John Daniel Robins (September 8, 1884 - December 15, 1952) was a Canadian academic and humorist. A longtime professor of German and English literature at the University of Toronto's Victoria University, he was most noted for his book The Incomplete Anglers, which was co-winner with E. K. Brown's On Canadian Poetry of the Governor General's Award for English-language non-fiction at the 1943 Governor General's Awards.
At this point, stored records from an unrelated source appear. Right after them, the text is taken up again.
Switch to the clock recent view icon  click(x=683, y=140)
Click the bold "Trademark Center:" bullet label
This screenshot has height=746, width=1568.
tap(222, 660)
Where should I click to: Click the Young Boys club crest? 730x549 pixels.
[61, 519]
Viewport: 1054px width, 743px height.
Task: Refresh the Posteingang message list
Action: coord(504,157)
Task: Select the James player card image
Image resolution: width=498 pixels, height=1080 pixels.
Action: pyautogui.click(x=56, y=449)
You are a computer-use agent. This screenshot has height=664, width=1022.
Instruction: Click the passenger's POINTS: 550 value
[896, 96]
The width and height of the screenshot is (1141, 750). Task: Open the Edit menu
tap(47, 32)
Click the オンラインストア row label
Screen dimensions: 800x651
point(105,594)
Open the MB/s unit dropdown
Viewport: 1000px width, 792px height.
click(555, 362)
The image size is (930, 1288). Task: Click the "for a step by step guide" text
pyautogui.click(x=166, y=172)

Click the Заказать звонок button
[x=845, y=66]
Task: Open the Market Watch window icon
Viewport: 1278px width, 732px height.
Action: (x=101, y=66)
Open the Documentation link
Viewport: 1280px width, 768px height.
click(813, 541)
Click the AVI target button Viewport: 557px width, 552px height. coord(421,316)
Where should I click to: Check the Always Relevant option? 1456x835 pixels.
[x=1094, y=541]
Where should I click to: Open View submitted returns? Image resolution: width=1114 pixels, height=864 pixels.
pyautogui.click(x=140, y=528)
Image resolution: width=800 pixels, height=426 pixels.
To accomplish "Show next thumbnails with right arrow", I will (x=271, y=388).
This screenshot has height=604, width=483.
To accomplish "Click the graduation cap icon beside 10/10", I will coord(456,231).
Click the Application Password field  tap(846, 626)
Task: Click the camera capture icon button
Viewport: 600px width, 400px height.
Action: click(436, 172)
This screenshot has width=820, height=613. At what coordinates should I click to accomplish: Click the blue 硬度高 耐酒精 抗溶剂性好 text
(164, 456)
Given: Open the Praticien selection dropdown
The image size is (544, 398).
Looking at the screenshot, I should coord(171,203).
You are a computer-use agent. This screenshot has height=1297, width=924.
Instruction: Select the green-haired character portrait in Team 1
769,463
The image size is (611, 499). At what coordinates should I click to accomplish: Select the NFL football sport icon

Robins was born in Windsor, Ontario, and educated at the University of Toronto and the University of Chicago. In 1914 he attended the Universities of Freiburg and Marburg. He returned to Toronto where he taught German at Victoria College. In 1916 he resigned to enlist in the Canadian Army. He spent the next two years teaching musketry at Camp Borden. He left the army in 1918 with the rank of company sergeant major. He returned to teaching at Victoria College eventually becoming a full professor in 1941. He obtained a PhD at the University of Chicago in 1927. In 1917, he married Leila Isabella Douglas.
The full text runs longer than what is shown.